__What you need to do__
Dropping every picture, set down exactly the lines in the entries below, starting with the line with "Select the StopBackCurr 2A value" and going on through the line with "2388x1080 pixels.".

-------- Provided data --------

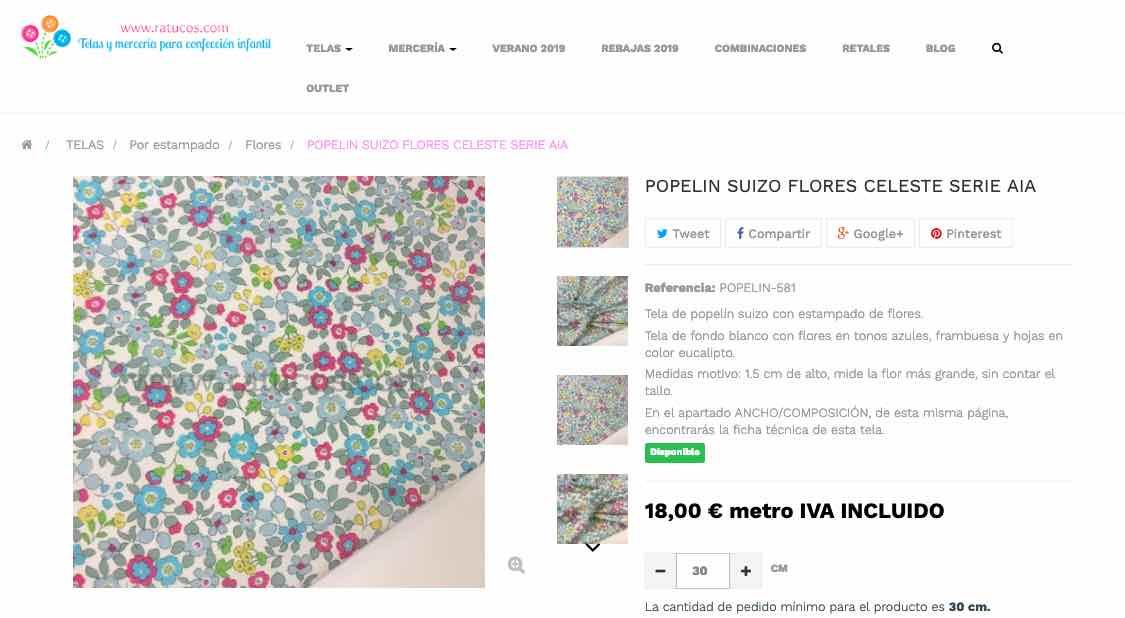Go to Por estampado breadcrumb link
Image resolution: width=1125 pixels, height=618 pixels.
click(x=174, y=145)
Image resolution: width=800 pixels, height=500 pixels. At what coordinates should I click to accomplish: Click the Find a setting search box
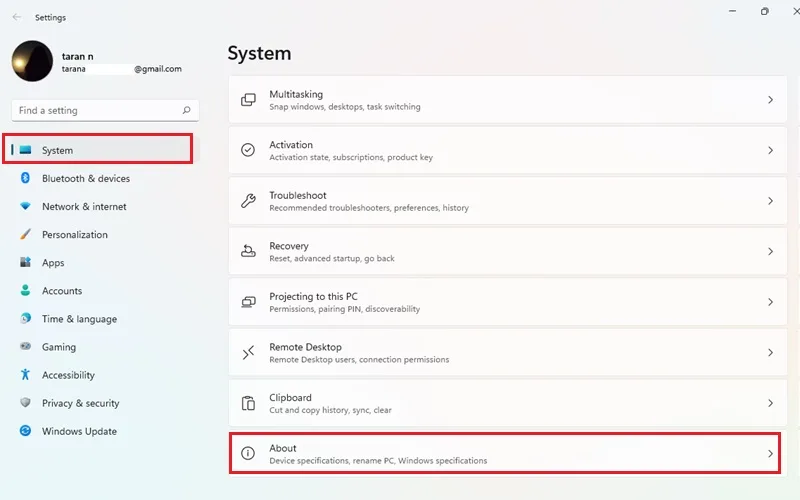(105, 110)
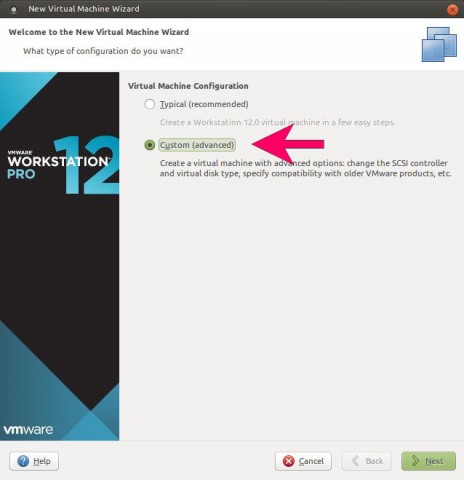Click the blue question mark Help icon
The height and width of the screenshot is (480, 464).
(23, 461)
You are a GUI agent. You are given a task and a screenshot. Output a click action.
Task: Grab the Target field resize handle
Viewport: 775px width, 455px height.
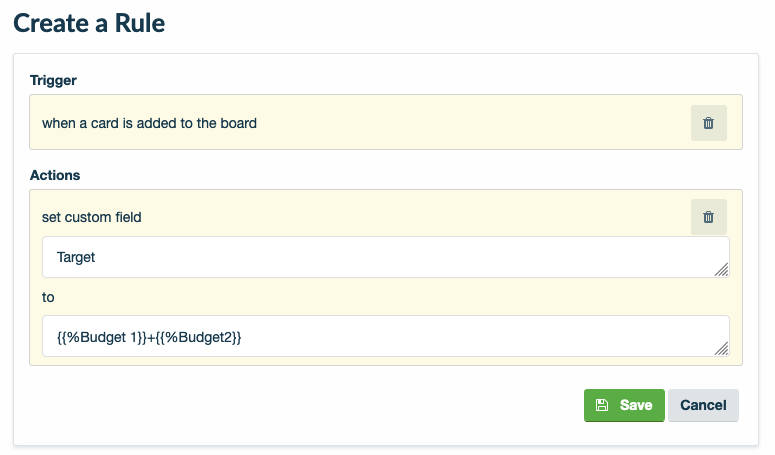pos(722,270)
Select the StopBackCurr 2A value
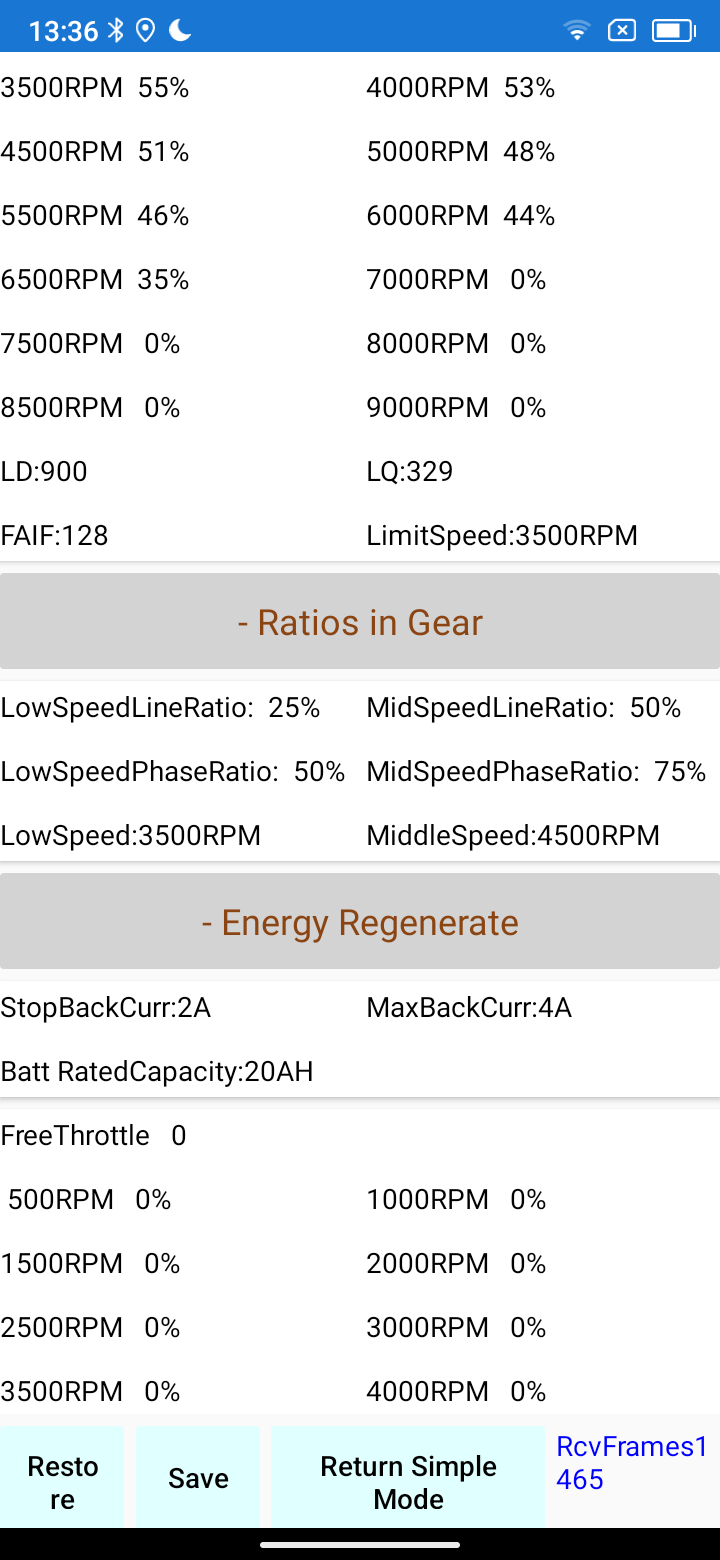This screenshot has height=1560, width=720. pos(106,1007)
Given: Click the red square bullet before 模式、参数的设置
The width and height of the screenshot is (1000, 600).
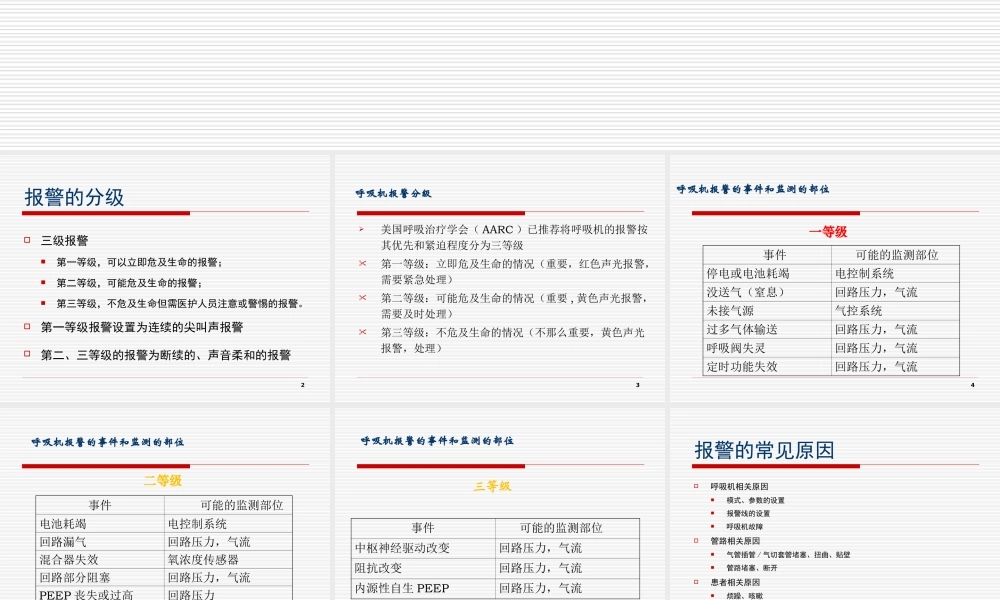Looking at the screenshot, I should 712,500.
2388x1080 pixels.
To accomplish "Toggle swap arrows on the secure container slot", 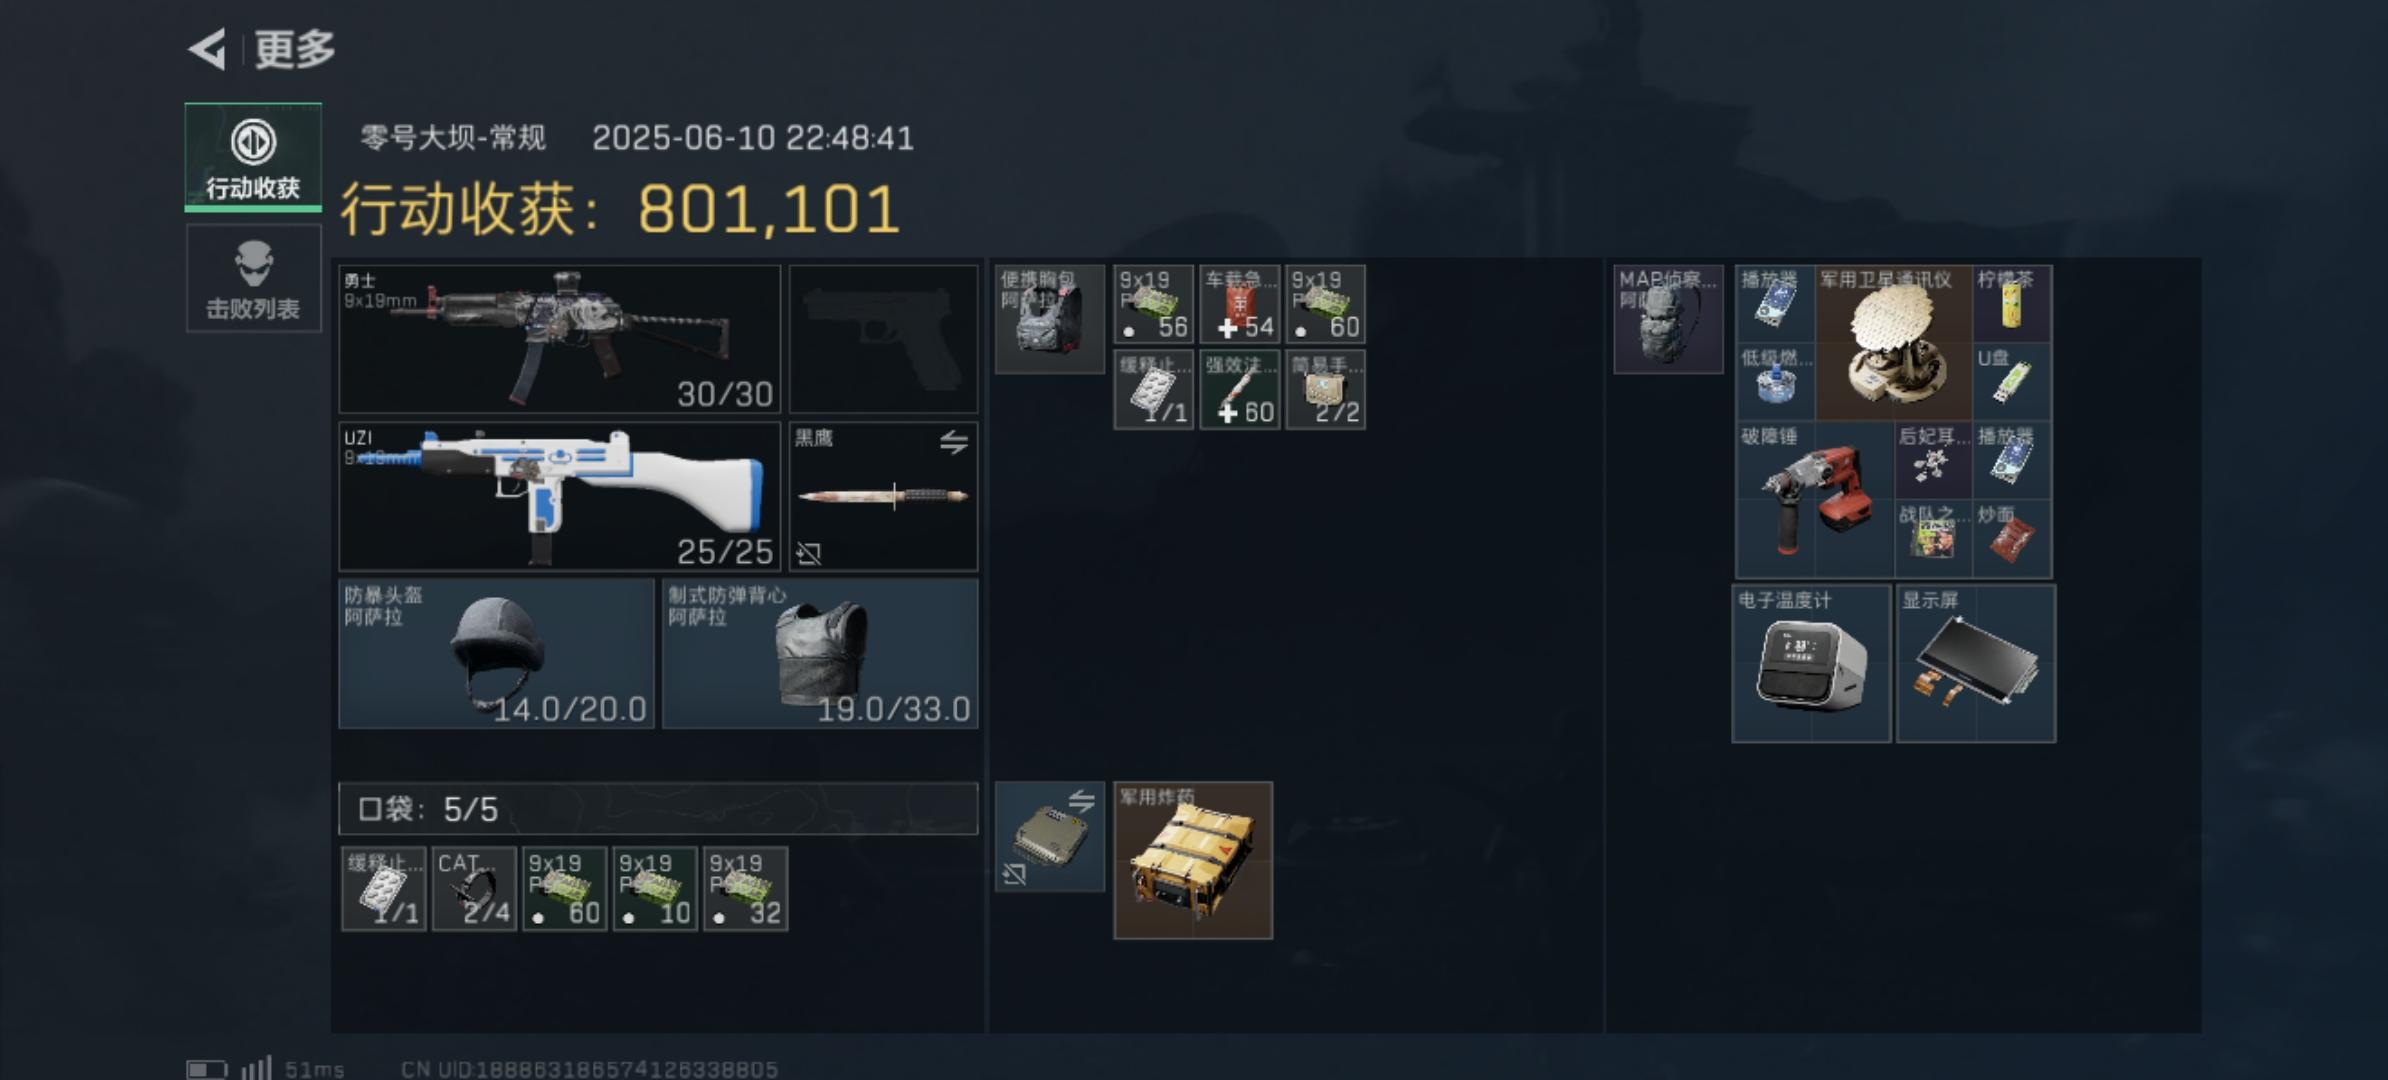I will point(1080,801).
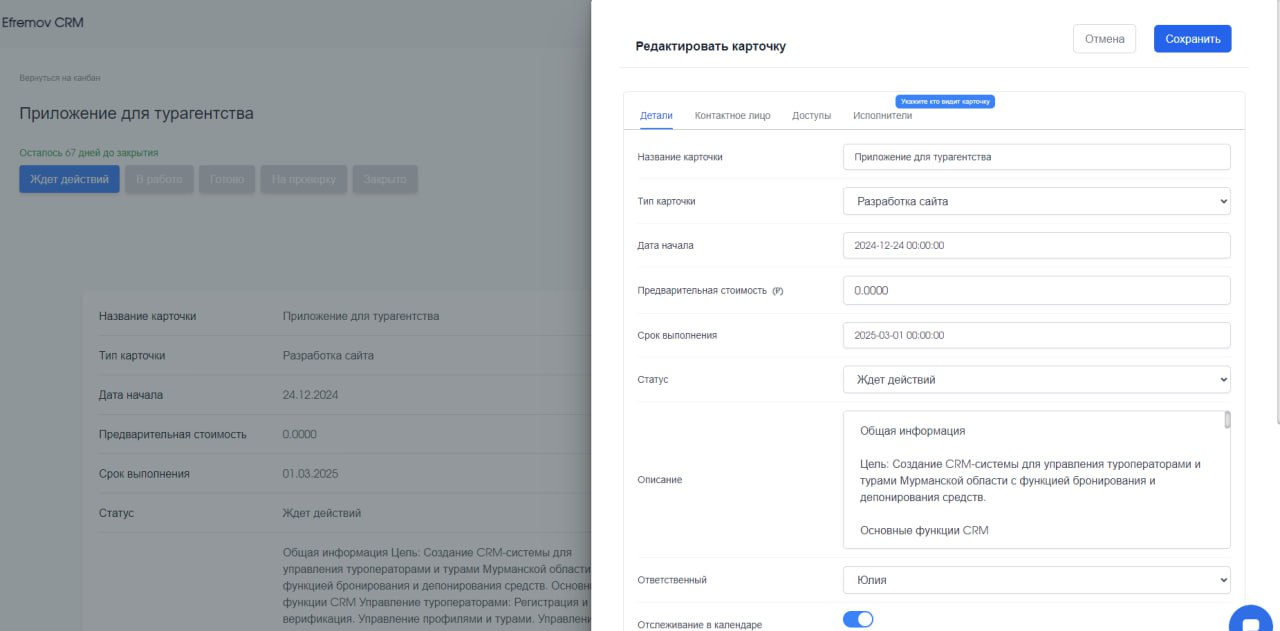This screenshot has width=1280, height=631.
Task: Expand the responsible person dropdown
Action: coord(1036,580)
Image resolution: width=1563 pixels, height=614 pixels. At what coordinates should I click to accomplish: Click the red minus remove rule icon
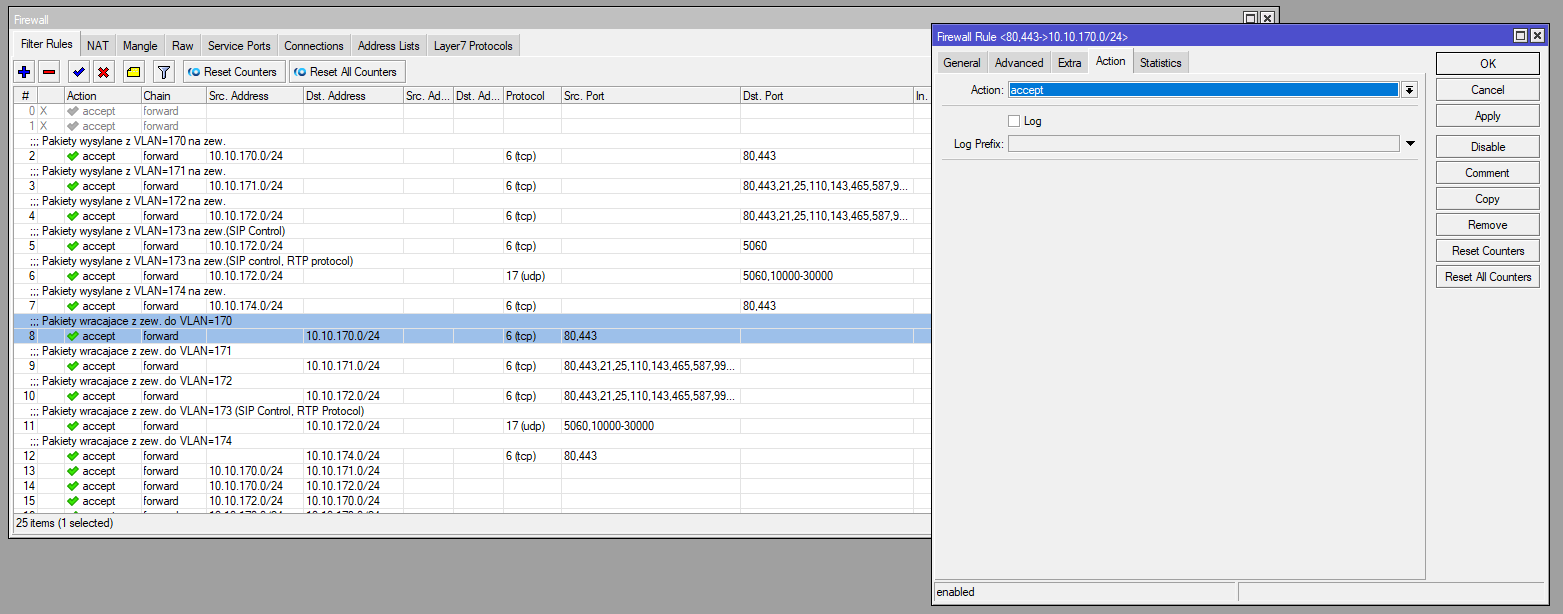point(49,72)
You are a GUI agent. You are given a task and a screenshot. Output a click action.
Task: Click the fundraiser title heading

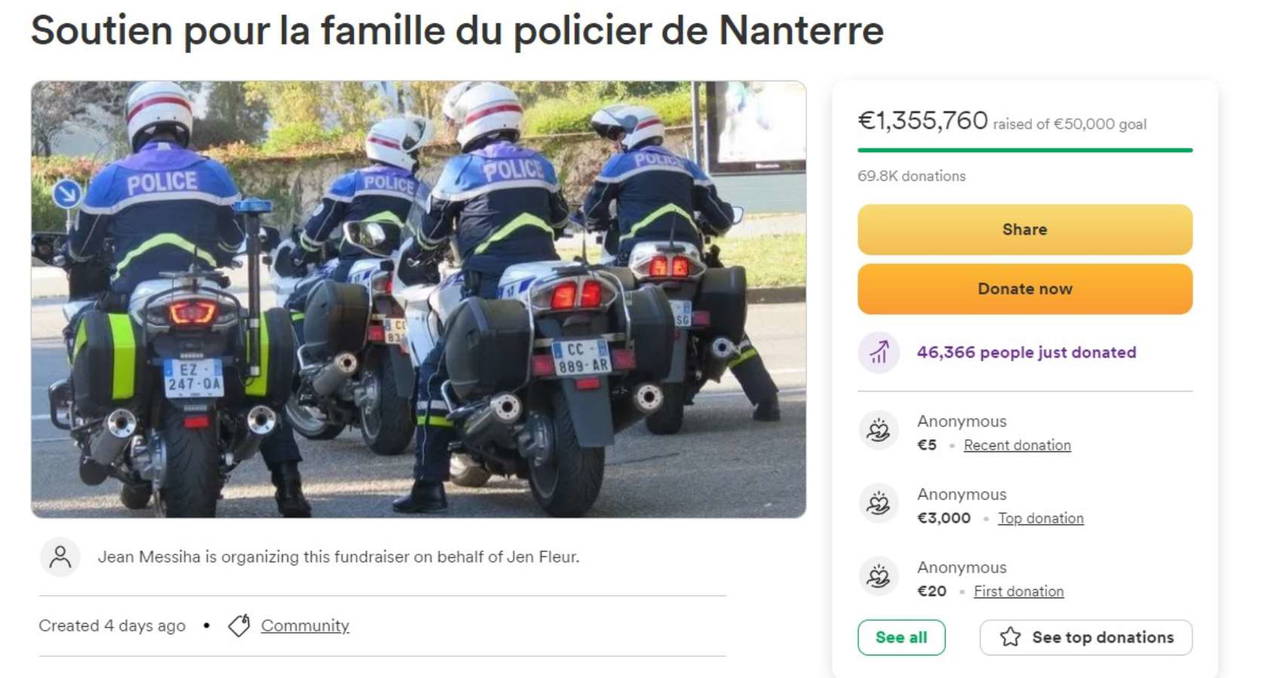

--------

__Task response__
Select the StopBackCurr 2A value
This screenshot has height=1560, width=720. pos(106,1007)
Given: Click the red square bullet before 模式、参数的设置
The width and height of the screenshot is (1000, 600).
Looking at the screenshot, I should 712,500.
2388x1080 pixels.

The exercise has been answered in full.